Già, Torino. È lì che è cominciato tutto?
«A Torino, dove ho vissuto dai tre anni alla maturità, ho visto Louis Armstrong all’Alfieri, Duke Ellington, Quincy Jones al Carignano (c’era più gente sul palcoscenico che in sala), Miles Davis al Nuovo con Lester Young e il Modern Jazz Quartet. Lo ricordo come se fosse ieri (era il 1956, ndr). Miles era speciale, come persona, come musicista. Fino a Bitches Brew (del 1970, ndr) non ha sbagliato nulla. Il giorno dopo sono andato a comprarmi una tromba».
E ha trovato il petrolio in piazza San Carlo.
«Poco più in là, a Chivasso. Lavoravo nell’azienda di famiglia, ero disperato. Ma il bassista, che arrivava da Milano, aveva portato con sé un sassofonista argentino che aveva conosciuto il giorno prima, Gato Barbieri. Dopo tre note di Night in Tunisia mi resi conto che era di un altro pianeta. Parlammo tutta la notte. Mi disse: appena posso, mi faccio vivo. A Roma ho suonato con lui tutte le sere per nove mesi. Poi lui è andato a New York, io sono entrato nel gruppo di Steve Lacy».
Con cui il suo jazz diventa “free”, anche se a lei il termine non piace.
«Musica tosta, improvvisazione radicale. Libertà assoluta, l’unica regola era non mettersi d’accordo su niente, neanche su chi comincia. Era la scoperta di un mondo, non c’era nulla a cui appigliarsi. Era bellissimo. In America a volte non ti capivano, in Europa era più facile, anche per motivi sbagliati: i giovani identificavano il Free Jazz con la rivoluzione. Stupidità al potere, fazzoletto rosso e pugno chiuso erano garanzia di popolarità, la musica contava poco».
Quest’anno, per celebrare il compleanno rotondo, suona a New York e Buenos Aires, le due città della sua vita.
«A New York il primo novembre al Lincoln Center, ci tengo moltissimo. Poi Buenos Aires, se è tutto ok, lì è sempre difficile. Non ho mai capito perché un posto così bello e ricco, anche di creatività, possa essere sempre in crisi. È un posto speciale, in cui letteratura e musica sono presenti nella vita quotidiana. È una città fatta di italiani e spagnoli e forse questo spiega tutto, nel bene e nel male».

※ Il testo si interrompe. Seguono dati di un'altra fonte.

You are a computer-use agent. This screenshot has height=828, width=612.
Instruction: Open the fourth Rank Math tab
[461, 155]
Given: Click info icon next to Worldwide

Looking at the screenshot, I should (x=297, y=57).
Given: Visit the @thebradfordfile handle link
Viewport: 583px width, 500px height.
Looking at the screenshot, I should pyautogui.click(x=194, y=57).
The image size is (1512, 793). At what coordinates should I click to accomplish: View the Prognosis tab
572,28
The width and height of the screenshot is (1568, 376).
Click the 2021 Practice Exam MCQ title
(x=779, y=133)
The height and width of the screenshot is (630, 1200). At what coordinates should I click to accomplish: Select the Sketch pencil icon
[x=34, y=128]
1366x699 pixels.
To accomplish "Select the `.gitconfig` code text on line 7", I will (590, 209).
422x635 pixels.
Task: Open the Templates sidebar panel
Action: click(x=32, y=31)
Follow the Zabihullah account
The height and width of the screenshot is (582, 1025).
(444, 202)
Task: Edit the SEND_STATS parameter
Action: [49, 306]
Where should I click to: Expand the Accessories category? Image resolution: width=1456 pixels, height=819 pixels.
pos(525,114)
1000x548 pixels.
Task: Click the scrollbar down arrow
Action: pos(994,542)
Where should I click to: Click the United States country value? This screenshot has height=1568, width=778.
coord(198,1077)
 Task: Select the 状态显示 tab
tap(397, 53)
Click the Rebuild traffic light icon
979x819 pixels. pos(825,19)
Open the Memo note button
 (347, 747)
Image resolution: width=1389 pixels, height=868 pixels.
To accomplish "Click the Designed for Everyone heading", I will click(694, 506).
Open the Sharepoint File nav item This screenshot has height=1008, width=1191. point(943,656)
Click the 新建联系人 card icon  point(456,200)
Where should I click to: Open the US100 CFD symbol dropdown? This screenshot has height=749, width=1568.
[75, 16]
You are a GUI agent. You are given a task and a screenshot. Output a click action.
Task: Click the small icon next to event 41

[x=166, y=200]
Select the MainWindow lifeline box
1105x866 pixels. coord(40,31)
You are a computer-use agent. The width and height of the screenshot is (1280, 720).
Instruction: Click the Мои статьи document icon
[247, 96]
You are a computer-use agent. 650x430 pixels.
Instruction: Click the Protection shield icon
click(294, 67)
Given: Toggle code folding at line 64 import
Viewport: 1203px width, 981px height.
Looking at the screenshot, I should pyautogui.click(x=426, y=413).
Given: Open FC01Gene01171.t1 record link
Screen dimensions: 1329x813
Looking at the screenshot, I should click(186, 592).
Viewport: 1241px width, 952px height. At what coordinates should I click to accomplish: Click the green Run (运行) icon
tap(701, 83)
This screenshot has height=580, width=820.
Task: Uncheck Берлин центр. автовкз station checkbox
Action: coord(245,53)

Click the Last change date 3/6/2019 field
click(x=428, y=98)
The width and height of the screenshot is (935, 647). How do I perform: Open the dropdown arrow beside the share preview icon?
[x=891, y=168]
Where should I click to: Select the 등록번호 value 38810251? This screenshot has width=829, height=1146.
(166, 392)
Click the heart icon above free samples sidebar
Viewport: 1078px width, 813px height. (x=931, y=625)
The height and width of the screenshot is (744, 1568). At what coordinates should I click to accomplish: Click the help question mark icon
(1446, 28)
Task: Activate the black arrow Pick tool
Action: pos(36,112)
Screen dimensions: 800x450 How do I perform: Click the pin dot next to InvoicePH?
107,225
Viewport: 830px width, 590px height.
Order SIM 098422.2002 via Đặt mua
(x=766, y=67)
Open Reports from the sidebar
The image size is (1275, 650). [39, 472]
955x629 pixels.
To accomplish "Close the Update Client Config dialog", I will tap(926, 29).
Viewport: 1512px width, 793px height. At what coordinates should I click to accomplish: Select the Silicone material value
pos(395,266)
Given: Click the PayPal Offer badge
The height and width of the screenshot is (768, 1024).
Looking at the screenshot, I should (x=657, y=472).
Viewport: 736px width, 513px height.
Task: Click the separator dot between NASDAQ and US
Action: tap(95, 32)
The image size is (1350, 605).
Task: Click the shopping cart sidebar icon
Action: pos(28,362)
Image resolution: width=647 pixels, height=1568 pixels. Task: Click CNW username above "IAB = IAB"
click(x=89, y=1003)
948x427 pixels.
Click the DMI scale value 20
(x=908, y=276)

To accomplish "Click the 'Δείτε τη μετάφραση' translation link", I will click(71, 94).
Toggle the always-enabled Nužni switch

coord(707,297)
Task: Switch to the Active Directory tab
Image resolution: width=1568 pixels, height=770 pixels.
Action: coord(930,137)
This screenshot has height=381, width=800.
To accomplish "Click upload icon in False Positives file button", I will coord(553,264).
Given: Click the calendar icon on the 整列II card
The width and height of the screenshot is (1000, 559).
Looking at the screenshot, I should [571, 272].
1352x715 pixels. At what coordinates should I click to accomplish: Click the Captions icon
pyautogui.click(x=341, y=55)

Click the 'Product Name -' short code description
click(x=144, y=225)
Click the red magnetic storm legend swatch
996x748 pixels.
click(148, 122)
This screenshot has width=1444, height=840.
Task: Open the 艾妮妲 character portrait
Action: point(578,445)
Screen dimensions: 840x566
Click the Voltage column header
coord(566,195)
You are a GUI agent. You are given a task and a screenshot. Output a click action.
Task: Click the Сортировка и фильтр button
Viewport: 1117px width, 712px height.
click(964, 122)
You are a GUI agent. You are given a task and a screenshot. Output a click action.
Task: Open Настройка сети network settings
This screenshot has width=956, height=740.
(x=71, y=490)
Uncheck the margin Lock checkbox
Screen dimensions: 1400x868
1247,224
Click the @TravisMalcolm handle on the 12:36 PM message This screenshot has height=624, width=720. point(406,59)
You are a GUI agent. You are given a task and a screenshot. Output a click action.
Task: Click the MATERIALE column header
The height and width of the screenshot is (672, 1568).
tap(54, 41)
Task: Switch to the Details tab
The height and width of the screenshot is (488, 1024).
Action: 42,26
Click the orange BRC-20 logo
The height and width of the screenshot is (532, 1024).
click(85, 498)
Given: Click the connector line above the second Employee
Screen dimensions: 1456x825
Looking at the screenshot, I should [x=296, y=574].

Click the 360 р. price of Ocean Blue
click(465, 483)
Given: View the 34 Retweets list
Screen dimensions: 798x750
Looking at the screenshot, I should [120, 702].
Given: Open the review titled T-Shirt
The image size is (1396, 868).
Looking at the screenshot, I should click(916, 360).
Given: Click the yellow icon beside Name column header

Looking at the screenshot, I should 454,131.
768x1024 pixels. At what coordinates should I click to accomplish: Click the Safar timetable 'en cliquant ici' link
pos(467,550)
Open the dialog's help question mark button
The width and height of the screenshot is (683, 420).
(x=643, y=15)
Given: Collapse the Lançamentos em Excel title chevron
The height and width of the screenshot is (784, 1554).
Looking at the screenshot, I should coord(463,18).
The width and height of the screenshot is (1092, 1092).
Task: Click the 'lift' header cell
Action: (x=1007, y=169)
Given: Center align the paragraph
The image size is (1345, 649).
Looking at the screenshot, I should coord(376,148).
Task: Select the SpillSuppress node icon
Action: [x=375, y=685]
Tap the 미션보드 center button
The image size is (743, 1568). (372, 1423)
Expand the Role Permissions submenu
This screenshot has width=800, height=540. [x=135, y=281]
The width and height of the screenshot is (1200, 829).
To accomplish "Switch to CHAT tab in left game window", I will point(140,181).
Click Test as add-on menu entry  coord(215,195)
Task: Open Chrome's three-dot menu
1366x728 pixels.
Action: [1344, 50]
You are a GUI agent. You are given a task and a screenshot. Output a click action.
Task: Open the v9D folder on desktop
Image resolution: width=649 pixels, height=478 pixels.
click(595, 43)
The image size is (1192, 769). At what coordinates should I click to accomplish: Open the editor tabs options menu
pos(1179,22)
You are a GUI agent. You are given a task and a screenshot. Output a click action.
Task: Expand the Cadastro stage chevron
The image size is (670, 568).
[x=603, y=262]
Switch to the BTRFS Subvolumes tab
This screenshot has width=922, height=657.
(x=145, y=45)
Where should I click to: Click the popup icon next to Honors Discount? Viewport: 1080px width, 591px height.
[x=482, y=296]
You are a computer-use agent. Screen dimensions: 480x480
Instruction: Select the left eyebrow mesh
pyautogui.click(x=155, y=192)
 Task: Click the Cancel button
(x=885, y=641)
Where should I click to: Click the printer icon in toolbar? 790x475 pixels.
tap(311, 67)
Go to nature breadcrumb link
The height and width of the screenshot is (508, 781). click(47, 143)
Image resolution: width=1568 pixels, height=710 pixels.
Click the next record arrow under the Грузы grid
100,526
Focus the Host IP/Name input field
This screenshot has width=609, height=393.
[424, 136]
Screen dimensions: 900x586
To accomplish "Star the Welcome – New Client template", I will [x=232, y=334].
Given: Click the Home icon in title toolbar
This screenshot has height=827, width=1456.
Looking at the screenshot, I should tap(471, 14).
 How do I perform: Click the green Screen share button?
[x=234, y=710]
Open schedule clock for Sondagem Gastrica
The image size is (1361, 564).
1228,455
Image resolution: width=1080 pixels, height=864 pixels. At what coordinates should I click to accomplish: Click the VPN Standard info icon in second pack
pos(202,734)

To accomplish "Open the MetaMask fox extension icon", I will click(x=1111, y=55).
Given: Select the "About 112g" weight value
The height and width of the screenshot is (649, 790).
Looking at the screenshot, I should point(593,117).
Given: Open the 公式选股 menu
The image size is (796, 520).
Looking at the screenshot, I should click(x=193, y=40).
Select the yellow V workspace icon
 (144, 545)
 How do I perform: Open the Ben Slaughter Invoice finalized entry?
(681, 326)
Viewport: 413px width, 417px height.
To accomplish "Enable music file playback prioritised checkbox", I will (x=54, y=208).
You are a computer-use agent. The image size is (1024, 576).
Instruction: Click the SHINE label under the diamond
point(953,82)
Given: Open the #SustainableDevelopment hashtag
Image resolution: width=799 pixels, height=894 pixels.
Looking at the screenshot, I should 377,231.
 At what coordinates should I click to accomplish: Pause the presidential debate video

Il suo prossimo album si intitola “Roma”.
«Sì, perché l’abbiamo registrato all’Auditorium con Joe Lovano e il mio quintetto. Volevamo farlo ascoltare a Manfred Eicher della ECM per farne poi un disco in studio. Ma quando gli abbiamo mandato la registrazione, ci ha subito chiamato: la pubblichiamo così».
Progetti speciali per il dopo 80?
«Andare avanti a suonare finché ce la faccio, limitando i viaggi soprattutto d’inverno. D’estate ci sono i festival e mi diverto troppo».